PROBLEM REQUIREMENTS: The answer must be every entry, given again word for word.

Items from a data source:
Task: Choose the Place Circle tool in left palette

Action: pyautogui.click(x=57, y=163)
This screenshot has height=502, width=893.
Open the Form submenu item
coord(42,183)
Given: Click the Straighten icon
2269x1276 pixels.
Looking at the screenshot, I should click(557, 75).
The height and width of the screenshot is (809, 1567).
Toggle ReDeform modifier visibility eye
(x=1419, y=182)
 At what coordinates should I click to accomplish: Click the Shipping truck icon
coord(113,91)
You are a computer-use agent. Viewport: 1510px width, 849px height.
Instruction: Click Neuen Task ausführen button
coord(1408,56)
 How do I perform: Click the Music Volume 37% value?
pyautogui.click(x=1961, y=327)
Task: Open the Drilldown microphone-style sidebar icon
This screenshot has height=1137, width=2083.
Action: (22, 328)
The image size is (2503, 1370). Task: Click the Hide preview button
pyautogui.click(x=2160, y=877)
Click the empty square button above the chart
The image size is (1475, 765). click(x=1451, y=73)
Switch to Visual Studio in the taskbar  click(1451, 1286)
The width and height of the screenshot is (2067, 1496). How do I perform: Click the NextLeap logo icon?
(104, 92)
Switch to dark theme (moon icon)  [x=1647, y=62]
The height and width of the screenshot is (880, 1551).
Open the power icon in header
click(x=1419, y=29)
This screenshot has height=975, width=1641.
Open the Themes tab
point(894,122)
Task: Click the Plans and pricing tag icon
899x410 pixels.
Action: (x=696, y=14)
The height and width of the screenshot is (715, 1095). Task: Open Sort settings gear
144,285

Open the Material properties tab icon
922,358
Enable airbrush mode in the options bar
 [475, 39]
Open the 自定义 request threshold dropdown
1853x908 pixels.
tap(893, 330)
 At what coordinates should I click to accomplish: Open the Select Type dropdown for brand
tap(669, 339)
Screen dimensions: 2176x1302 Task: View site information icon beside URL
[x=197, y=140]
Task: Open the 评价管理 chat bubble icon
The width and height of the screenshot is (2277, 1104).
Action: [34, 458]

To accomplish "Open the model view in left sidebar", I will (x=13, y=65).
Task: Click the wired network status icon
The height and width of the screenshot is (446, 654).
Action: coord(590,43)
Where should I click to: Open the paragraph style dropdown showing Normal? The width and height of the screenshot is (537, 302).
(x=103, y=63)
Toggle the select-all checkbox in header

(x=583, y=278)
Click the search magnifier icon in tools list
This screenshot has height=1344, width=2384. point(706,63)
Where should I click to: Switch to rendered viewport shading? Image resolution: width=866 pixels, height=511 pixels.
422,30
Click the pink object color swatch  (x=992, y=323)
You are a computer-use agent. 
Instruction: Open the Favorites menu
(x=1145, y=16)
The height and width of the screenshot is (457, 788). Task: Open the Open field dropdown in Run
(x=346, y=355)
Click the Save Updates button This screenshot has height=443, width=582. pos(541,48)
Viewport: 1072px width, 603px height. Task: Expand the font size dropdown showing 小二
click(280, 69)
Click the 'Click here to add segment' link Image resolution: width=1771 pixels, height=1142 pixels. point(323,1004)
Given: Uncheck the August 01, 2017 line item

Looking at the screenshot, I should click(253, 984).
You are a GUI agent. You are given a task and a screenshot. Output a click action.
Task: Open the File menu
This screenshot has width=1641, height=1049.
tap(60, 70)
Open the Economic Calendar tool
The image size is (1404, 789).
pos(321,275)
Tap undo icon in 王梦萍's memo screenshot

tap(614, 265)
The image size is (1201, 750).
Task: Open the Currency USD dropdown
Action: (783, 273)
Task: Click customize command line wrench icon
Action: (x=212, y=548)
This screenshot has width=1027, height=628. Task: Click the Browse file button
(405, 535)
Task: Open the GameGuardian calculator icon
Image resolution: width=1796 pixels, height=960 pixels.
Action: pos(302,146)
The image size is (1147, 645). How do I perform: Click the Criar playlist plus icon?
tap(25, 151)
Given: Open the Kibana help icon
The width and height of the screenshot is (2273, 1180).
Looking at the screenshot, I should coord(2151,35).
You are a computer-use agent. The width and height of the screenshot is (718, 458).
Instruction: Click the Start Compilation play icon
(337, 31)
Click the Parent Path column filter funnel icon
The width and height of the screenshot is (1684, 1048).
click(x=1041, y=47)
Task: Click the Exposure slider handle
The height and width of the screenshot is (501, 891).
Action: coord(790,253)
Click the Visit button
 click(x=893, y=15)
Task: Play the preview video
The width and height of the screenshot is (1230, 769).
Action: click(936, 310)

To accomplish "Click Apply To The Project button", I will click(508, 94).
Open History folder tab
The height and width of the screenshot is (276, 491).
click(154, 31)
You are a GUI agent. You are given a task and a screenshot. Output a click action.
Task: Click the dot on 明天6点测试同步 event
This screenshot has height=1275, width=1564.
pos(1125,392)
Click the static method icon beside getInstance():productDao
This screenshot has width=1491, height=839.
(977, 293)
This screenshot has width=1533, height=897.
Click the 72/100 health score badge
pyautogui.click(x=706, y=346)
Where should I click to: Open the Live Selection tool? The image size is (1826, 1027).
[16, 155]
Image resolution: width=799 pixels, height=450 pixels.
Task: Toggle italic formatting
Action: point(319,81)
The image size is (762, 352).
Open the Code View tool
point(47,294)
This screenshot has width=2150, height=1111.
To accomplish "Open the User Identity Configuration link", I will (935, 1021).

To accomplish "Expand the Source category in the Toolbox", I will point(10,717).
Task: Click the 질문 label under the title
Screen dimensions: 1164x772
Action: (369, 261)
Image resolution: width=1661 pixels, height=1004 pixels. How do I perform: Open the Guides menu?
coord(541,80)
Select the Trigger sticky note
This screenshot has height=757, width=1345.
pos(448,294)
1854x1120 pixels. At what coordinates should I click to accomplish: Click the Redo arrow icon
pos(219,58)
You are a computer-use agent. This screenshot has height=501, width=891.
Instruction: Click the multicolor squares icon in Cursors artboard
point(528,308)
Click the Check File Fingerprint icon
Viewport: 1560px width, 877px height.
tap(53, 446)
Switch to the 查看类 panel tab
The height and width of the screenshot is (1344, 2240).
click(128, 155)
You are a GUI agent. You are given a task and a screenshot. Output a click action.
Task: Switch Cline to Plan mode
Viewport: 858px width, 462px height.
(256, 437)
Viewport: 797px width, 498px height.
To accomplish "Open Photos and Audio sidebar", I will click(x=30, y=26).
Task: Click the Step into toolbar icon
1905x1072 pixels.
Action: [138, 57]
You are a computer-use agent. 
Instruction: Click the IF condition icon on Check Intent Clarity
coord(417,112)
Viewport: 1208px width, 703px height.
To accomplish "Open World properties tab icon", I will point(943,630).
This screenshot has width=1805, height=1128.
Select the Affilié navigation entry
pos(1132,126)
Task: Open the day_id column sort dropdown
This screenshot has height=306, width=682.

RESPONSE TO THE TASK:
Task: Choose the Place Circle tool in left palette

Action: pyautogui.click(x=57, y=163)
This screenshot has height=502, width=893.
Open the Form submenu item
coord(42,183)
Given: Click the Straighten icon
2269x1276 pixels.
Looking at the screenshot, I should click(557, 75).
The height and width of the screenshot is (809, 1567).
Toggle ReDeform modifier visibility eye
(x=1419, y=182)
 At what coordinates should I click to accomplish: Click the Shipping truck icon
coord(113,91)
You are a computer-use agent. Viewport: 1510px width, 849px height.
Instruction: Click Neuen Task ausführen button
coord(1408,56)
 How do I perform: Click the Music Volume 37% value?
pyautogui.click(x=1961, y=327)
Task: Open the Drilldown microphone-style sidebar icon
This screenshot has height=1137, width=2083.
Action: (22, 328)
The image size is (2503, 1370). Task: Click the Hide preview button
pyautogui.click(x=2160, y=877)
Click the empty square button above the chart
The image size is (1475, 765). click(x=1451, y=73)
Switch to Visual Studio in the taskbar  click(1451, 1286)
The width and height of the screenshot is (2067, 1496). How do I perform: Click the NextLeap logo icon?
(104, 92)
Switch to dark theme (moon icon)  [x=1647, y=62]
The height and width of the screenshot is (880, 1551).
Open the power icon in header
click(x=1419, y=29)
This screenshot has height=975, width=1641.
Open the Themes tab
point(894,122)
Task: Click the Plans and pricing tag icon
899x410 pixels.
Action: (x=696, y=14)
The height and width of the screenshot is (715, 1095). Task: Open Sort settings gear
144,285

Open the Material properties tab icon
922,358
Enable airbrush mode in the options bar
 [475, 39]
Open the 自定义 request threshold dropdown
1853x908 pixels.
tap(893, 330)
 At what coordinates should I click to accomplish: Open the Select Type dropdown for brand
tap(669, 339)
Screen dimensions: 2176x1302 Task: View site information icon beside URL
[x=197, y=140]
Task: Open the 评价管理 chat bubble icon
The width and height of the screenshot is (2277, 1104).
Action: [34, 458]

To accomplish "Open the model view in left sidebar", I will (x=13, y=65).
Task: Click the wired network status icon
The height and width of the screenshot is (446, 654).
Action: coord(590,43)
Where should I click to: Open the paragraph style dropdown showing Normal? The width and height of the screenshot is (537, 302).
(x=103, y=63)
Toggle the select-all checkbox in header

(x=583, y=278)
Click the search magnifier icon in tools list
This screenshot has height=1344, width=2384. point(706,63)
Where should I click to: Switch to rendered viewport shading? Image resolution: width=866 pixels, height=511 pixels.
422,30
Click the pink object color swatch  (x=992, y=323)
You are a computer-use agent. 
Instruction: Open the Favorites menu
(x=1145, y=16)
The height and width of the screenshot is (457, 788). Task: Open the Open field dropdown in Run
(x=346, y=355)
Click the Save Updates button This screenshot has height=443, width=582. pos(541,48)
Viewport: 1072px width, 603px height. Task: Expand the font size dropdown showing 小二
click(280, 69)
Click the 'Click here to add segment' link Image resolution: width=1771 pixels, height=1142 pixels. point(323,1004)
Given: Uncheck the August 01, 2017 line item

Looking at the screenshot, I should click(253, 984).
You are a GUI agent. You are given a task and a screenshot. Output a click action.
Task: Open the File menu
This screenshot has width=1641, height=1049.
tap(60, 70)
Open the Economic Calendar tool
The image size is (1404, 789).
pos(321,275)
Tap undo icon in 王梦萍's memo screenshot

tap(614, 265)
The image size is (1201, 750).
Task: Open the Currency USD dropdown
Action: (783, 273)
Task: Click customize command line wrench icon
Action: (x=212, y=548)
This screenshot has width=1027, height=628. Task: Click the Browse file button
(405, 535)
Task: Open the GameGuardian calculator icon
Image resolution: width=1796 pixels, height=960 pixels.
Action: pos(302,146)
The image size is (1147, 645). How do I perform: Click the Criar playlist plus icon?
tap(25, 151)
Given: Open the Kibana help icon
The width and height of the screenshot is (2273, 1180).
Looking at the screenshot, I should coord(2151,35).
You are a computer-use agent. The width and height of the screenshot is (718, 458).
Instruction: Click the Start Compilation play icon
(337, 31)
Click the Parent Path column filter funnel icon
The width and height of the screenshot is (1684, 1048).
click(x=1041, y=47)
Task: Click the Exposure slider handle
The height and width of the screenshot is (501, 891).
Action: coord(790,253)
Click the Visit button
 click(x=893, y=15)
Task: Play the preview video
The width and height of the screenshot is (1230, 769).
Action: click(936, 310)

To accomplish "Click Apply To The Project button", I will click(508, 94).
Open History folder tab
The height and width of the screenshot is (276, 491).
click(154, 31)
You are a GUI agent. You are given a task and a screenshot. Output a click action.
Task: Click the dot on 明天6点测试同步 event
This screenshot has height=1275, width=1564.
pos(1125,392)
Click the static method icon beside getInstance():productDao
This screenshot has width=1491, height=839.
(977, 293)
This screenshot has width=1533, height=897.
Click the 72/100 health score badge
pyautogui.click(x=706, y=346)
Where should I click to: Open the Live Selection tool? The image size is (1826, 1027).
[16, 155]
Image resolution: width=799 pixels, height=450 pixels.
Task: Toggle italic formatting
Action: point(319,81)
The image size is (762, 352).
Open the Code View tool
point(47,294)
This screenshot has width=2150, height=1111.
To accomplish "Open the User Identity Configuration link", I will (935, 1021).

To accomplish "Expand the Source category in the Toolbox", I will point(10,717).
Task: Click the 질문 label under the title
Screen dimensions: 1164x772
Action: (369, 261)
Image resolution: width=1661 pixels, height=1004 pixels. How do I perform: Open the Guides menu?
coord(541,80)
Select the Trigger sticky note
This screenshot has height=757, width=1345.
pos(448,294)
1854x1120 pixels. At what coordinates should I click to accomplish: Click the Redo arrow icon
pos(219,58)
You are a computer-use agent. This screenshot has height=501, width=891.
Instruction: Click the multicolor squares icon in Cursors artboard
point(528,308)
Click the Check File Fingerprint icon
Viewport: 1560px width, 877px height.
tap(53, 446)
Switch to the 查看类 panel tab
The height and width of the screenshot is (1344, 2240).
click(128, 155)
You are a GUI agent. You are given a task and a screenshot. Output a click action.
Task: Switch Cline to Plan mode
Viewport: 858px width, 462px height.
(256, 437)
Viewport: 797px width, 498px height.
To accomplish "Open Photos and Audio sidebar", I will click(x=30, y=26).
Task: Click the Step into toolbar icon
1905x1072 pixels.
Action: [138, 57]
You are a computer-use agent. 
Instruction: Click the IF condition icon on Check Intent Clarity
coord(417,112)
Viewport: 1208px width, 703px height.
To accomplish "Open World properties tab icon", I will point(943,630).
This screenshot has width=1805, height=1128.
Select the Affilié navigation entry
pos(1132,126)
Task: Open the day_id column sort dropdown
This screenshot has height=306, width=682.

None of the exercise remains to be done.